# SOURCE MATERIAL:

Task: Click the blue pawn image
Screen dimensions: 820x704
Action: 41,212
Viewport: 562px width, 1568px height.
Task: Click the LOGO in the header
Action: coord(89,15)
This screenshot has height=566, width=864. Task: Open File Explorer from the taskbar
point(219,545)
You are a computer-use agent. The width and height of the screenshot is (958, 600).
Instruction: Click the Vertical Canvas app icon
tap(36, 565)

* * *

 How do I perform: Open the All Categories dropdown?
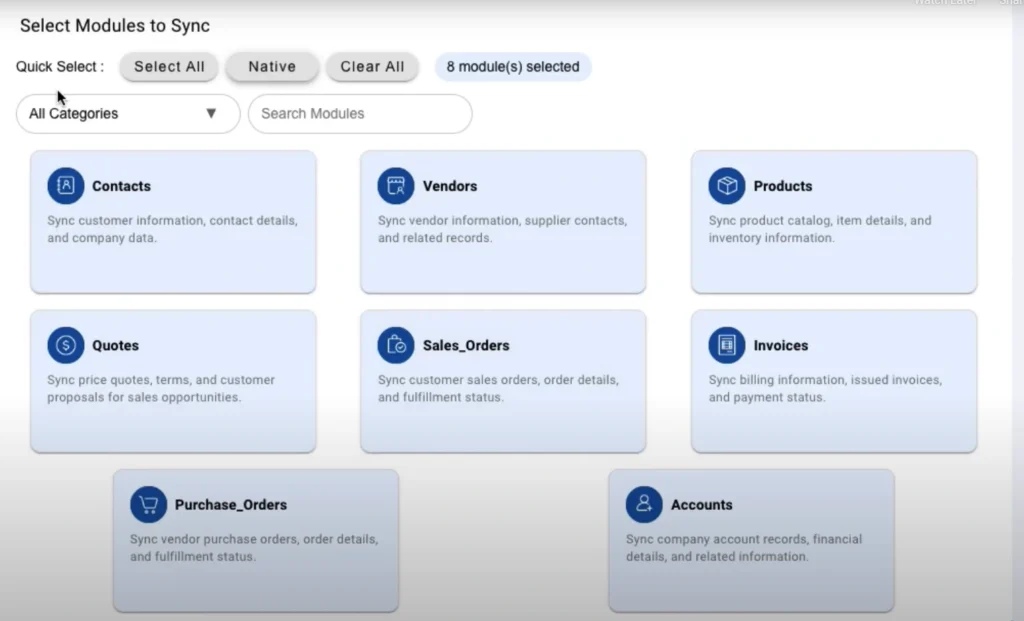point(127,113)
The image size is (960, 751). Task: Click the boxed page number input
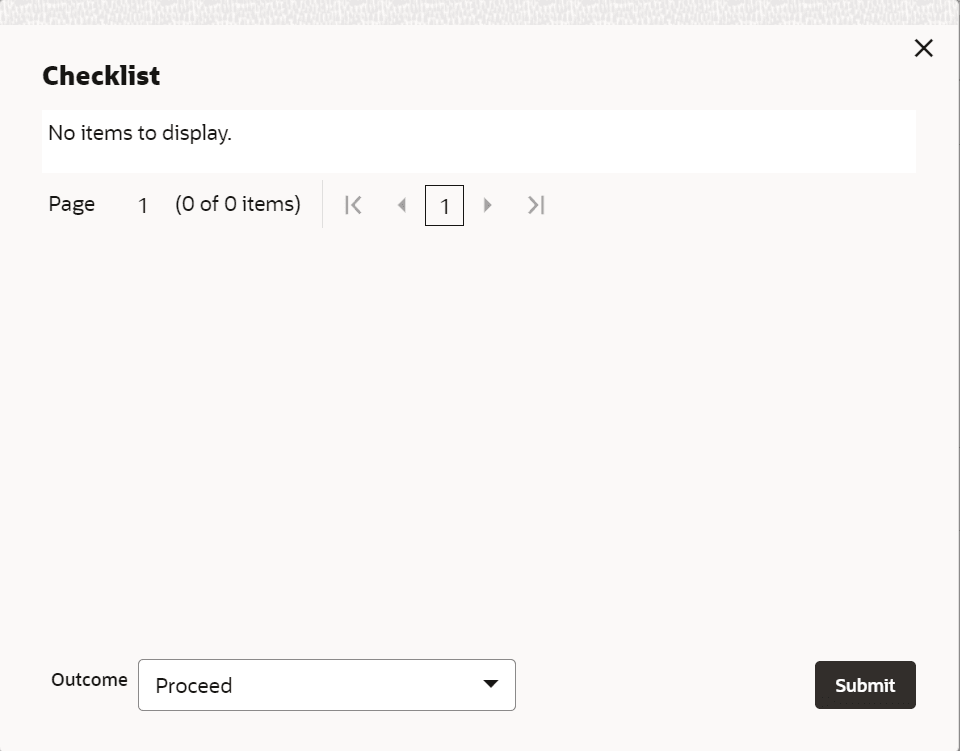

# WORK TASK:
Look back at the data above. Transcribe exactly the lines starting at the line that contains "Task: Click the blue pawn image" and ending at the line that contains "You are a computer-use".

# EXERCISE RESULT:
Task: Click the blue pawn image
Screen dimensions: 820x704
Action: 41,212
Viewport: 562px width, 1568px height.
Task: Click the LOGO in the header
Action: coord(89,15)
This screenshot has height=566, width=864. Task: Open File Explorer from the taskbar
point(219,545)
You are a computer-use agent. The width and height of the screenshot is (958, 600).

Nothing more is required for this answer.